Llamados al amor – Archimadrid
Este amor, don de Dios que nos hace parecidos a Él, nos dirige hacia el cumplimiento de su firme promesa: la plenitud de nuestro ser, de nuestra felicidad, de nuestro amor. Ahora gozamos sólo de un anticipo, pero nos basta para mantener vivo el deseo sincero de alcanzarla.

Necesitamos ayudarnos a reconocer los signos del amor de Dios, recordarnos que Dios nos hace sujetos activos en la historia que Él quiere vivir con la humanidad. ¿Cómo ayudarnos a darnos más cuenta de los signos del amor de Dios?

Con nuestras acciones buscamos siempre colaborar en el cumplimiento de aquella promesa de plenitud.
Cuando vemos que el amor fracasa a nuestro alrededor, y también en nosotros mismos, necesitamos tener la certeza de que la llamada de Dios es firme y su amor es fiel. ¿Cómo cultivar la esperanza en nuestro amor?

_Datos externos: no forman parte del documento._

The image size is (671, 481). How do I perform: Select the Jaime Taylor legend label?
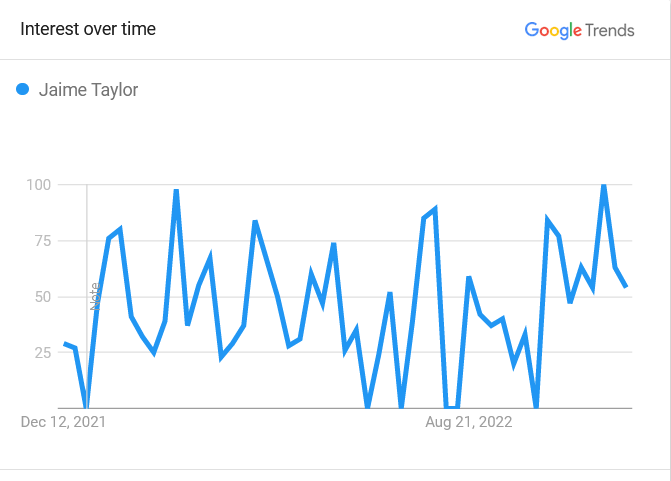coord(88,90)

Todos necesitamos ser ayudados en el aprendizaje del amor, para poder llegar a la madurez de una entrega libre y a ser capaces de descubrir la verdad de este amor hermoso. Sólo se puede enseñar a amar amando y es, precisamente, la familia el lugar ineludible para ello, escuela de humanidad y de amor. ¿Cómo cultivar en el matrimonio, en la familia, el deseo del amor auténtico?